Leave aside the fact, I would argue that it is a fact, that the greatest advances in human life have come from those who think of others. Focus instead on the practical. What is the best way of giving people the attitude and skills required to survive in this new world? And if we don't, what will happen in a world where contribution is determined by money and appreciation? I don't think that these are abstract questions.

An article in the Atlantic Monthly, Why Women Still Can’t Have it All, generated considerable controversy in the US and in Australia. My take on it was a little different. Change women to people. Of course we can't have it all. We have to make choices, and those choices have become harder not just because of changes in social and economic structures, but because greater wealth has given us the illusion that we can in fact do as we want. We can't. We may have more options, more choices, but the harsh reality remains.
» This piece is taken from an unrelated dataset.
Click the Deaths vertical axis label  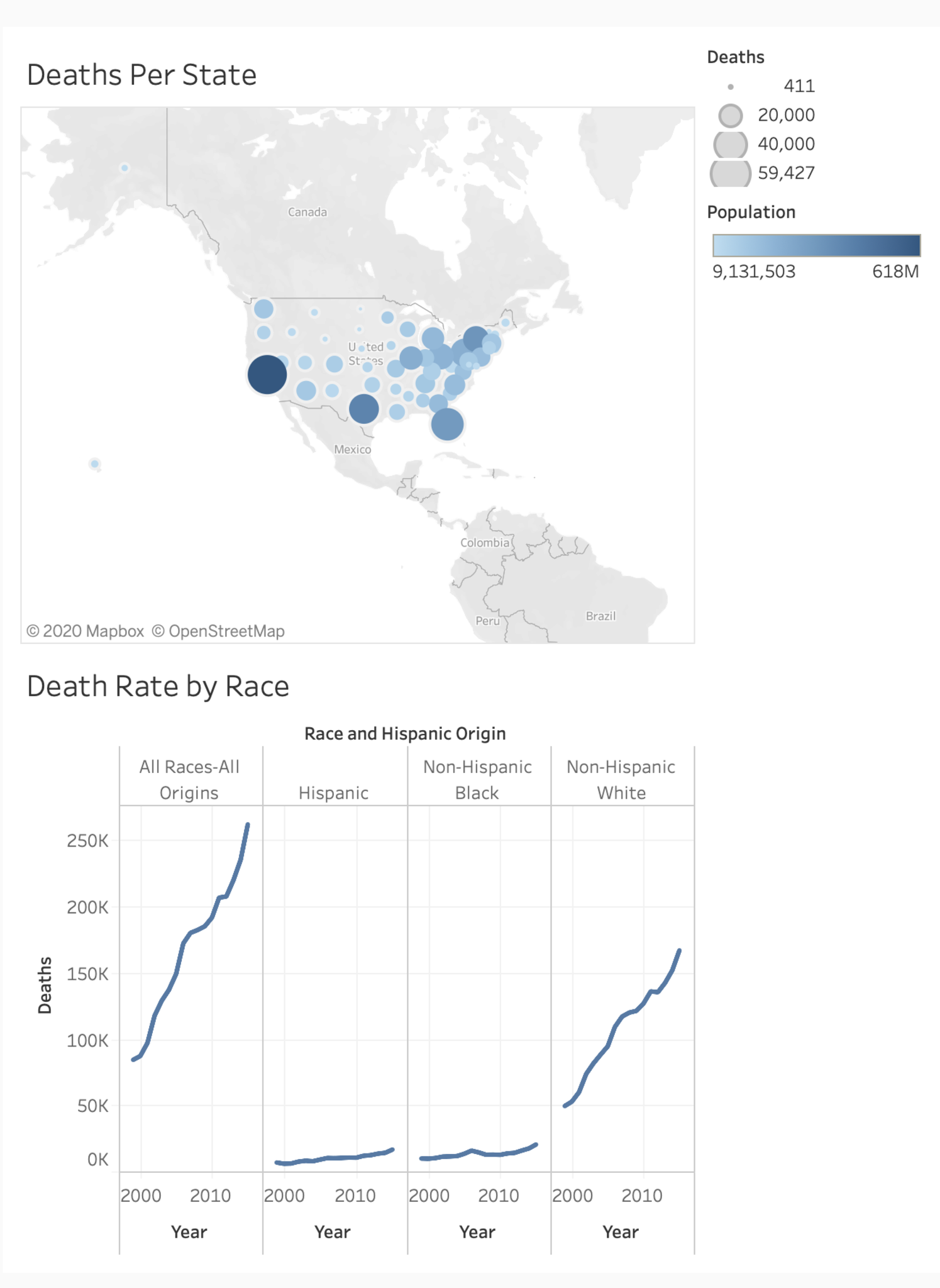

In my next post and the last on new ways of working, I will return to my main argument.

4 comments:

Rummuser said...

"What is the best way of giving people the attitude and skills required to survive in this new world? And if we do, what will happen in a world where contribution is determined by money and appreciation? I don't think that these are abstract questions."

No, these are not abstract questions and surely do need action. The starting point however is that the affected people should WANT some guidance. And there lies the problem. When the environment has changed to what it is today in the employment/career field towards a mercenary attitude, few want such guidance. Pontificating on old fashioned values does not register to a guy who is looking to be street smart. He says that those values were alright when it was a two way traffic but now it is expected from the cannon fodder but not forthcoming from the employers, and so he has to accept that a tit for tat value system is perfectly alright.

Anonymous said...

Hi Jim

I have other things to say but I'd just like to pick up now on your comment "if you want loyalty hire a dog". I disagree strongly with that statement - I know it's somehow meant to be funny - mainly because I've always operated on the basis "if you want loyalty, show loyalty".

I'm saying that it's a two way street, and I regard that clip as very cynical, and destroying a very basic asset of any business. In fact I'd actually walk away from any "boss" who believed that. Way beyond ressurection, I would think.

kvd
ps did I tell you I disagree strongly?

Anonymous said...

It is important to be honest with ourselves. Sometimes we must face up to past failures in order to move on with life.

Perhaps 'I resigned as an SES Officer' means 'I left because I was stripped of my responsibilities'.

Perhaps 'I chose to adopt the primary child-care role' means 'my wife supported me financially'.

Perhaps 'These two decisions have shaped my subsequent life' means 'I blew my savings and squandered my assets'.

Perhaps if you have 'just organised a personal coach' then you might reflect that if you can't organise your own professional life, you shouldn't be so free with advice as to how others should organise theirs.

Naturally I don't expect these comments to appear on your blog, but you would do well to take heed of them. It's never too late to start afresh, but we must acknowledge our shortcomings and not try to over-reach ourselves.

Jim Belshaw said...

Ramana, you have captured one of my points.

kvd, I did feel that you disagreed strongly! Loyalty is critical.

Anon, thank you for your comment. You obviously know me reasonably well. I will think about the points you make.

This is an open blog. With the exception of spam comments, I rarely delete comments on this blog unless they are libelous or deliberately hurtful to others. So your comment stands.

More broadly, I think that it would be inappropriate for me to respond directly. However, I do need to make one correction for purely professional reasons.

It is factually incorrect to say that I resigned as an SES officer because I was stripped of my responsibilities. It is correct, and I have written about this, to say that one of the factors in my resignation was a relative decline in my ability to get things done as new systems came into play. However, other factors were involved as well including some previous dreams that had been around for a while.